I think everyone has to learn at some point. I am a computer programmer but I like doing this as a hobby so. Have I ran across it yes (the chart ), but dont I fully understand it, no but I can learn, thank you for your concern. Thank you for sharing your knowledge and willingness to teach the community and others such as myself. I have a lot of homework to do and more to learn. Form your explanation I can now understand the chart. my PRV limit is 125 psi ~8 bar
According to this at -50c with no added pressure butane would be in a liquid phase. That explains I do not need a 1 to 1 dry ice equivalent in terms of temp however a chiller that is colder than that needed -50c, can increase the recovery rate I assume. Thank you for pointing me at the tool needed chiller-wise.
Answer your question from earlier I can afford a chiller now that you point me in the right direction, i am also weight in maintanice and just faulty equipment as that can happened vs. just getting a dry chest and holding the dry ice myself. Yes, I have a recovery Pump Trs21 I have rebuilt it a couple of times and it still going strong. I will henceforth use C for temp and I didn’t understand the second part in regards to " I recommend grams, liters, and kg also gain real-world meanings for you". I will do some more reading on thermodynamics thank you.
thesk8nmidget I have a 100lb / 45kg tank which I only fill to 40lb / 18 kg of butane I try to do at least 4 to 5 extraction a day. I do a full wash so when I say that I just all the butane till the dip tube can not push up anymore with n2 assist (I didn’t know the dip tube didn’t like touch the bottom ).

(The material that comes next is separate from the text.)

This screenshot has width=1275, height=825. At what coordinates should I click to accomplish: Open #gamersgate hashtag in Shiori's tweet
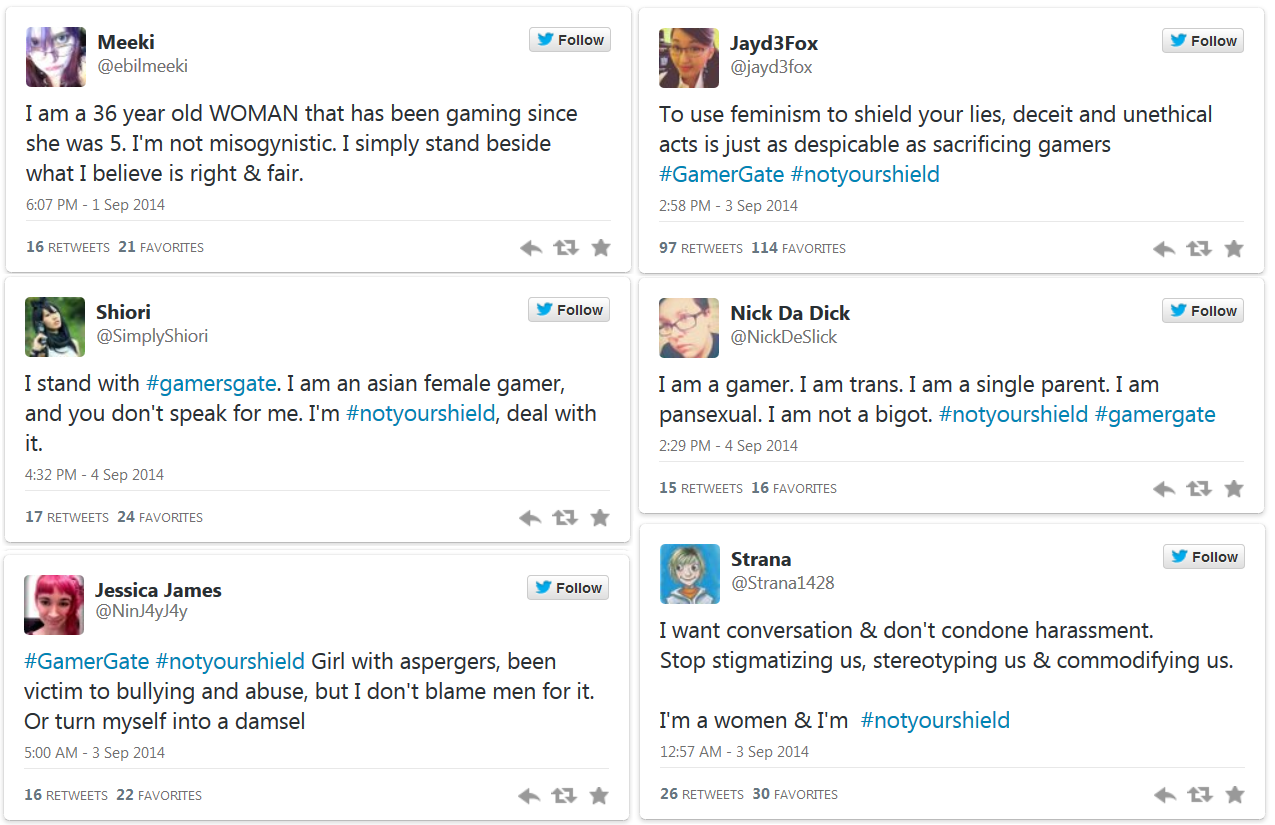(x=211, y=384)
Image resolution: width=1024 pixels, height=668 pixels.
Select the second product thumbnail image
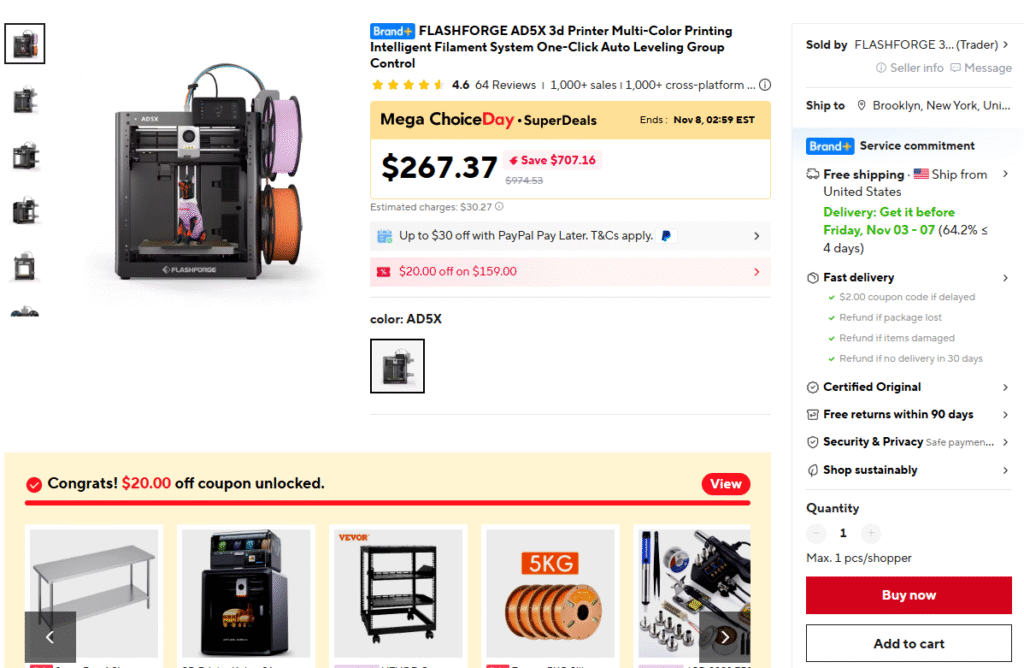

cyclopath and everyone thank you, I do see, that yes,one can use a chiller on the jacket solvent tank and reduce pressures creating that vacuum and also use the condensing coil jackets to condense the butane and use dry ice but not needed but can help assist the process. As vortal has stated there is truly no replacing dry ice speed. I see that thank you for the lessons.
Sorry took so long to reply I am new and there is a limit to reply. Just for reference, I have always used dry ice, but due to the rainy season can’t do the extraction and I don’t want a delivery of dry ice to go to waste. so was thinking of a different solution. I think for now I will just purchase a Dry Ice Chest, and get the 500 lb of dry ice. I was previous doing a rental of the chest but my supplier didn’t like that I held it for 2 weeks due to the weather 300 bucks for 500lb of dry ice. Once I have learned more, I will look into the chiller this will also give me time to save up, as I don’t do this for profit currently it is a hobby.
cyclopath I do have a question about the flow rate now for the chiller. Let’s just say the Flow rate 20L/min if i have a 20L bucket i assume like cfm I and change that water each min. Trying to articulate this correctly were I am confused is how the flow rate affect the cooling. I assume if the flow rate is 1 to 1 then the energy efficiency would be 100 percent. If smaller the energy efficiency would be great then 100% and larger would decrease the efficiency is that correct?